Catherine Pégard, conseillère au cabinet de Nicolas Sarkozy, président de la République, à l'Elysée, à Paris, le 25 août 2008. — LYDIE/SIPA

Révolution de palais à Versailles. Catherine Pégard a été nommée, par le Conseil des ministres de ce mercredi, présidente de l’Etablissement public du château, du musée et du domaine national de Versailles, à compter du 2 octobre prochain.

Jusqu’alors conseillère au cabinet de Nicolas Sarkozy, Catherine Pégard succède à Jean-Jacques Aillagon, 65 ans, à la tête de l’institution depuis quatre ans, qui s’est vu signifier son départ par l’Elysée pour des raisons de limites d’âge (fixée à 65 ans). Mardi, l’ancien ministre de la Culture a publié un communiqué annonçant qu’il quittait – avec regret– le château le 30 septembre prochain.

A bientôt 65 ans, Jean-Jacques Aillagon n’assume donc pas son mandat jusqu’à son terme, en juin 2013. Pour maintenir en poste l’ancien ministre, il aurait fallu une dérogation - une démarche loin d’être extraordinaire, l'ancien président de Radio France Jean-Paul Cluzel en a bénéficié pour la présidence du Grand Palais- option qui n’a pas été retenue. 

Une vocation culturelle sur le tard

Succède à Jean-Jacques Aillagon, responsable culturel passé par le Centre Georges Pompidou, la vidéothèque de Paris et la direction des affaires culturelles de la Ville de Paris, une femme au profil très politique, Catherine Pégard. Cette femme de 57 ans, jusqu’alors conseillère de Nicolas Sarkozy à l’Elysée, a un profil éminemment politique.

Ancienne rédactrice en chef de l’hebdomadaire Le Point et journaliste à Europe 1, cette spécialiste des questions politiques, qui a couvert ce domaine durant trente ans, a rejoint le cabinet du nouveau président de la République, Nicolas Sarkozy, en mai 2007, déclenchant une polémique.

Si depuis plus de quatre ans, cette ancienne journaliste était restée dans l’entourage du Président, son aura a diversement brillé auprès de ce dernier.

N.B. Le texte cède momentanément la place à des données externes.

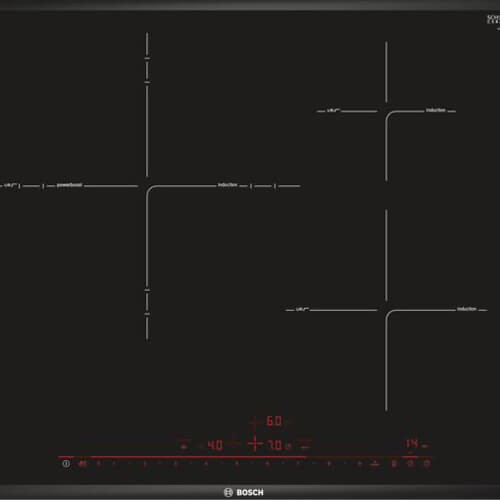This screenshot has width=500, height=500.
Task: Select the zone display showing 6.0
Action: pos(274,421)
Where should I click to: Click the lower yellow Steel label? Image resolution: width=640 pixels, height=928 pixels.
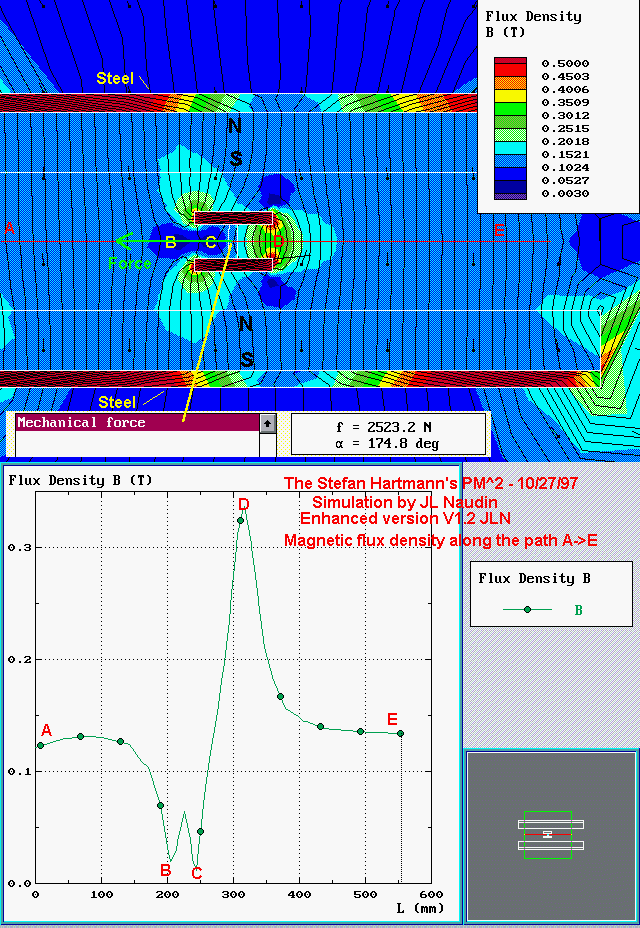pyautogui.click(x=118, y=402)
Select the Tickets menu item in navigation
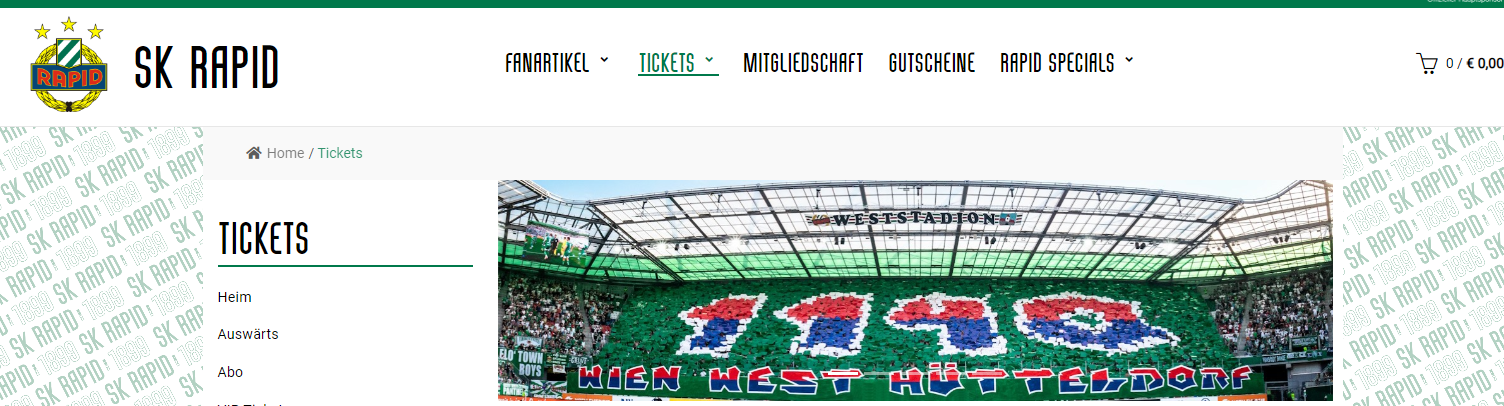1504x406 pixels. pyautogui.click(x=667, y=63)
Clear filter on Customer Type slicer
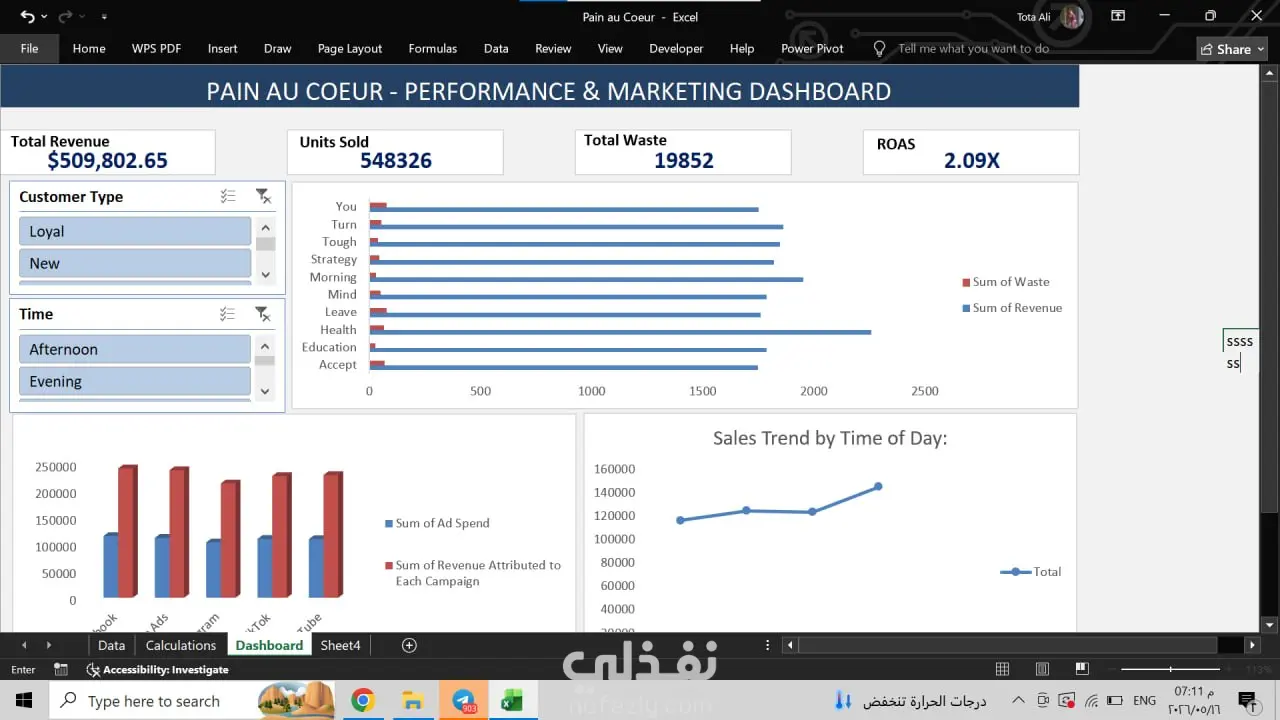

D’abord sans étiquette, Catherine Pégard se voit d’abord chargée des dossiers politiques en 2008, et dispose du privilège d’un bureau à l’Elysée en accès direct à celui du président de la République.

Une influence qui a faibli par la suite puisqu’elle a quitté le fameux bureau, changé de dossier et s’est dirigée vers la culture. Une vocation sur le tard qui lui réussit aujourd’hui, avec cette nomination à Versailles, mais qui choque certains historiens et historiens de l’art.

Une présidence sportive du château

La bataille de Jean-Jacques Aillagon prendra donc fin le 30 septembre. Une bataille, car sa présidence n’a pas été de tout repos: nommé à ce poste il y a quatre ans, il avait dû user en juin 2010 de toute sa persuasion et de l’appui de ses réseaux pour ne pas pour ne pas être renversé par Xavier Darcos, fraîchement débarqué du ministère du Travail. Le ministre espérait le poste, avant d’accepter la présidence de l’Institut français, «l'établissement public chargé de mettre en œuvre la diplomatie culturelle française».

Mais ce n’est pas la seule polémique que Jean-Jacques Aillagon a essuyée: la tenue des expositions des artistes contemporains Jeff Koons et Takashi Murakami au sein de Versailles, qui avait fait hurler plus d’un commentateur outré par cette intrusion de l’art contemporain au sein des ors royaux, et surtout par la gestion financière de cet établissement public, qui doit pourtant trouver une partie de son budget auprès des entreprises.